O Google lançou a versão 1.0 do gRPC, estável e pronta para produção. O projeto é usado para comunicação entre serviços.

Originalmente, o gRPC era um projeto chamado "Stubby", usado para comunicação entre alguns dos serviços internos do Google. A empresa abriu o código do projeto 18 meses atrás - com a esperança de que outras equipes o usassem para consumir serviços do Google, realizar a comunicação entre serviços via internet, ou mesmo promover a comunicação entre produtos internos.
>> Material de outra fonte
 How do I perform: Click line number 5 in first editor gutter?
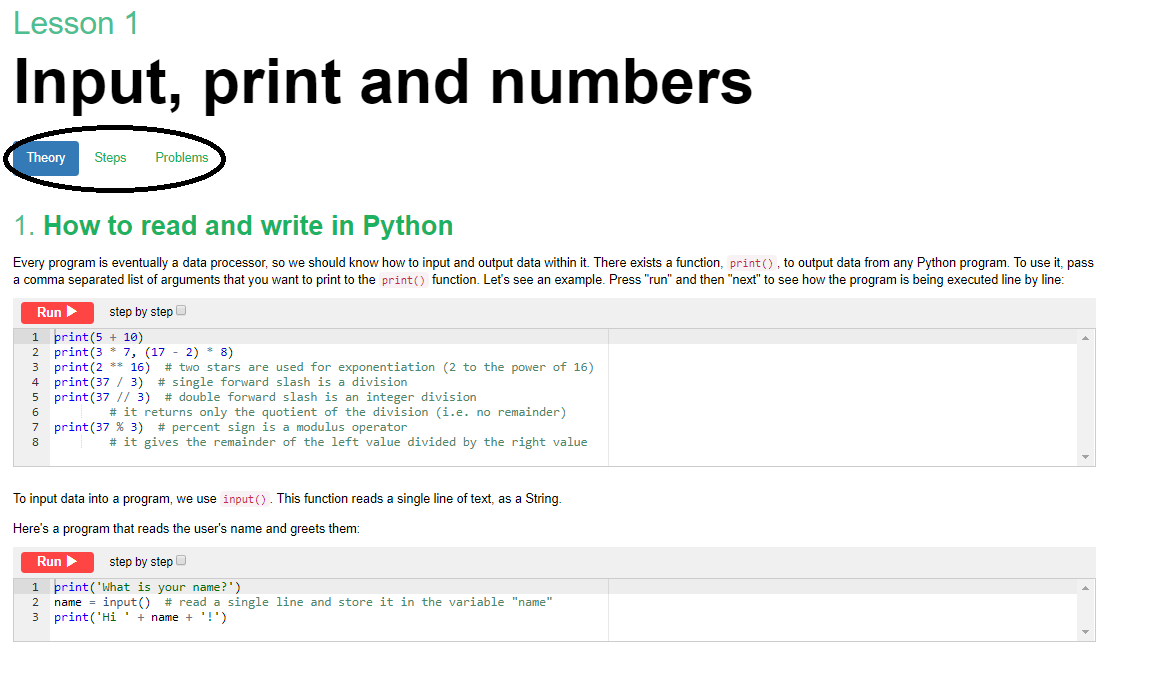click(x=35, y=397)
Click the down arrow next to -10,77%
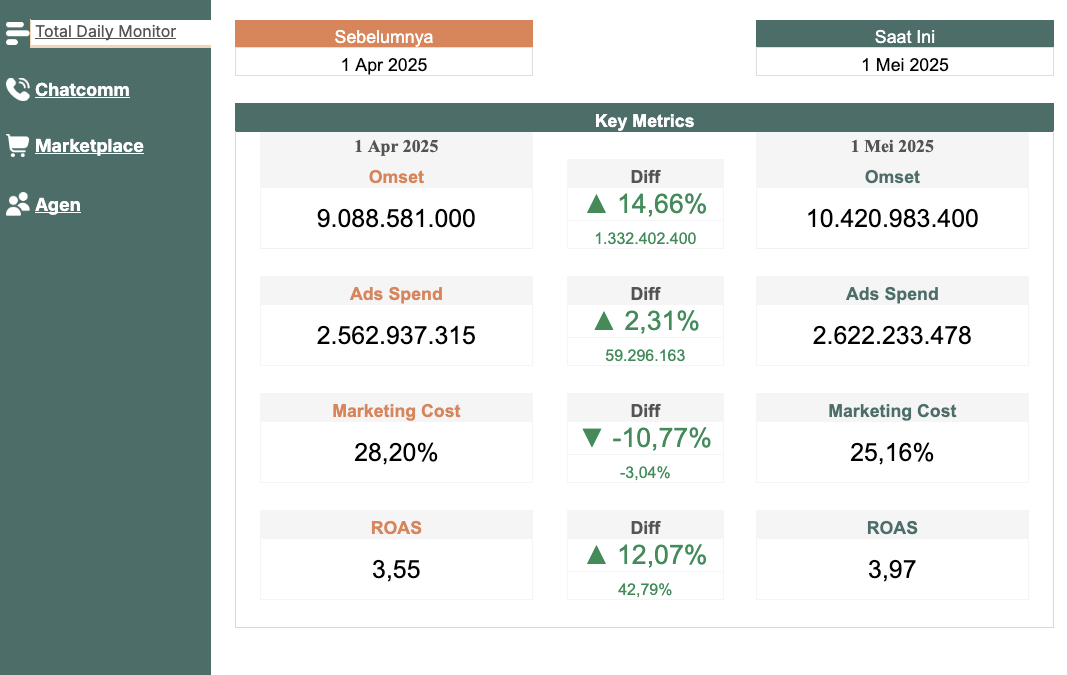1067x675 pixels. coord(592,439)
O gRPC é um sistema de RPC neutro a plataformas que usa o IDL de protocol buffers (Protobuf) que permite definir serviços de end-point e payloads (conteúdos) de mensagens a transferir, e faz a geração de stubs para múltiplas linguagens. O gRPC suporta 10 linguagens: C, C++, C#, GO, Java (incluindo Java para Android), Node.js, Objective-C, Python, PHP e Ruby - e as plataformas Linux, macOS e Windows. Há implementações nativas em C para Go e Java, e wrappers em volta da biblioteca C para as outras linguagens.

Um painel criado pelo Google mostra a latência de várias comunicações com o gRPC, entre duas instâncias de VMs no mesmo datacenter. Para mensagens seguras, síncronas e unárias, os gráficos indicam latências de 100 µs (microssegundos) para o Netperf base. Com C++, Java e C # as implementações reportam cerca de 200-300 µs de latência; Ruby, Python e Node.js apresentam 700, 900 e 1.100 µs, respectivamente.

As mensagens a serem transferidos são serializadas em formato binário usando o Protocol Buffers 3.0, que obtém melhor desempenho do que formatos textuais. Em comparação com JSON, o Protobuf pode reduzir o tamanho de uma mensagem à metade, usando apenas um terço do tempo para serialização/desserialização, de acordo com Kelsey Hightower, engenheiro do Google.

Além de oferecer suporte a RPCs unários (que consistem de um pedido seguido por uma resposta), o gRPC faz uso de HTTP/2 para proporcionar streaming unidirecional ou bidirecional entre cliente e servidor. A comunicação pode ser síncrona ou assíncrona. Também é suportada a autenticação via SSL/TLS ou OAuth2 (com APIs do Google).

Na nova versão do gRPC, o processo de instalação foi simplificado, sendo disponibilizados binários gRPC via CocoaPods, gem, Gradle, Maven, NPM, NuGet, pecl, pip, ou imagens Docker.

Uma série de empresas, incluindo Cisco, CoreOS, Juniper, Netflix e Square, estão usando o gRPC internamente, de acordo com o Google.